---- RECORD SET
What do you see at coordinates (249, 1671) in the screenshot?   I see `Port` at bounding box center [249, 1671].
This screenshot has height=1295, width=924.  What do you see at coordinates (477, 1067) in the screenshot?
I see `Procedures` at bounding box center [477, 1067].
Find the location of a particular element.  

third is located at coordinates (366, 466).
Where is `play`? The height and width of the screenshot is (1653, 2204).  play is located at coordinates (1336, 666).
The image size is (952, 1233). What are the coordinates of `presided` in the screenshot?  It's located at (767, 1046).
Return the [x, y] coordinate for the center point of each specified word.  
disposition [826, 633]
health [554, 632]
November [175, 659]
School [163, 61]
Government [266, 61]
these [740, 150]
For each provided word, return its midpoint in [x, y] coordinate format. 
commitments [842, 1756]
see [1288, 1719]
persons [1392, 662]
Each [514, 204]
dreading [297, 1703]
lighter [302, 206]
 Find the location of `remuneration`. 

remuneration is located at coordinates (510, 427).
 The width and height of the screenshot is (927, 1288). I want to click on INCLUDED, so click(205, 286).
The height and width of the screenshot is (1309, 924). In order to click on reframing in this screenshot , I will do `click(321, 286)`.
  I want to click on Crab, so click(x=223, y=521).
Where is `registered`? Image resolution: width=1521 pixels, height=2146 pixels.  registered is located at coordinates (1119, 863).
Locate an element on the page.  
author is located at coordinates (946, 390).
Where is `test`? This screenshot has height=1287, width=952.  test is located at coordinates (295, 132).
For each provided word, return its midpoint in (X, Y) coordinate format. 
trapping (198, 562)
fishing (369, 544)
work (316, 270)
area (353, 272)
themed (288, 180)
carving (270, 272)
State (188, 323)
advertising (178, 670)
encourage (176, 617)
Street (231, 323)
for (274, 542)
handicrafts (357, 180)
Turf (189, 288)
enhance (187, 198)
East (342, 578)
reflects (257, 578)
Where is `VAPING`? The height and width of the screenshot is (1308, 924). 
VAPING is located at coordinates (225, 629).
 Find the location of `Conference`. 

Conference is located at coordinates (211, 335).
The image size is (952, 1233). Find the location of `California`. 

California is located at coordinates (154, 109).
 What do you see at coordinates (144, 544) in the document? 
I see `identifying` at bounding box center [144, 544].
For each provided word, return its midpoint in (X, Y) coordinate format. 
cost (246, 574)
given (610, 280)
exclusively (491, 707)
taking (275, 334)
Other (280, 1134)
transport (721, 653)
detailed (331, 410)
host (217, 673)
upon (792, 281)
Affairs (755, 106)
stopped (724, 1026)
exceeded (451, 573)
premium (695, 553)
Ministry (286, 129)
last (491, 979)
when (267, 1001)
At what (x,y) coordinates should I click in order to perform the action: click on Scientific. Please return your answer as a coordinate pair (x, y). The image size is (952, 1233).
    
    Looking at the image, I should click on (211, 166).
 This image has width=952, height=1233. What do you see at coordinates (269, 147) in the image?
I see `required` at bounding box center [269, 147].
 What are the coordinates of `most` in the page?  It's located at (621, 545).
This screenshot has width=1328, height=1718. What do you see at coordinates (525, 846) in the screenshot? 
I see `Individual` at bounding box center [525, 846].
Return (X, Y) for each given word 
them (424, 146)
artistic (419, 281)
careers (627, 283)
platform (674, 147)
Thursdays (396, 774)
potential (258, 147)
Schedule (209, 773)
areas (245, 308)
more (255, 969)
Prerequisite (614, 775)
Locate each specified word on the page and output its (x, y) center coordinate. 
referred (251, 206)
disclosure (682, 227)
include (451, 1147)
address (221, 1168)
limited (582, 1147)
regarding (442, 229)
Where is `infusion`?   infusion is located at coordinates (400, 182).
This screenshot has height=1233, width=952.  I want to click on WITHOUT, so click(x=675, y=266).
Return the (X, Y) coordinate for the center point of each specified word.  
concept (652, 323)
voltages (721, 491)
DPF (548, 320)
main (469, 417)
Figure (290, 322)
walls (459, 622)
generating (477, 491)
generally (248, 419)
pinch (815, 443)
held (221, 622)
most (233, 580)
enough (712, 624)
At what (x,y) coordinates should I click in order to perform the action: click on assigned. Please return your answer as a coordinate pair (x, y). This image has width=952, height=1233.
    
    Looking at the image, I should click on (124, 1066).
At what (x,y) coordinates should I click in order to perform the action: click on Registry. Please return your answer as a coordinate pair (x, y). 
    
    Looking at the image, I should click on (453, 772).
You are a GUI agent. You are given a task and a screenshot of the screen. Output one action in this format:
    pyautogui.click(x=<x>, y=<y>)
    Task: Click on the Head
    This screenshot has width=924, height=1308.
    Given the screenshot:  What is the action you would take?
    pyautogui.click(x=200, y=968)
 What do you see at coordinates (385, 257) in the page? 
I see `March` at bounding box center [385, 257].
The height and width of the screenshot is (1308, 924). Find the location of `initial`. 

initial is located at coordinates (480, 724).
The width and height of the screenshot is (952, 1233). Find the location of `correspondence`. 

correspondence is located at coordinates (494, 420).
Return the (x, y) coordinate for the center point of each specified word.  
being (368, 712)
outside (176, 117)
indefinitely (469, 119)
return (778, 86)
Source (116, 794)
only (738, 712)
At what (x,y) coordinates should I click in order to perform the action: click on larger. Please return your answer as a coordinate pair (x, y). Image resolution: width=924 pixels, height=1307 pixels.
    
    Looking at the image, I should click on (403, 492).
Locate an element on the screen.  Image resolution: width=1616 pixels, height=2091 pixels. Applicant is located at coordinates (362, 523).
--------
> [WHAT NEEDS TO BE DONE]: Could you reproduce the data above word for word, from its very first line through the line containing "lighter [302, 206]", including that line?

> [RESULT]:
What do you see at coordinates (249, 1671) in the screenshot?   I see `Port` at bounding box center [249, 1671].
This screenshot has height=1295, width=924.  What do you see at coordinates (477, 1067) in the screenshot?
I see `Procedures` at bounding box center [477, 1067].
Find the location of a particular element.  

third is located at coordinates (366, 466).
Where is `play`? The height and width of the screenshot is (1653, 2204).  play is located at coordinates (1336, 666).
The image size is (952, 1233). What are the coordinates of `presided` in the screenshot?  It's located at (767, 1046).
Return the [x, y] coordinate for the center point of each specified word.  
disposition [826, 633]
health [554, 632]
November [175, 659]
School [163, 61]
Government [266, 61]
these [740, 150]
For each provided word, return its midpoint in [x, y] coordinate format. 
commitments [842, 1756]
see [1288, 1719]
persons [1392, 662]
Each [514, 204]
dreading [297, 1703]
lighter [302, 206]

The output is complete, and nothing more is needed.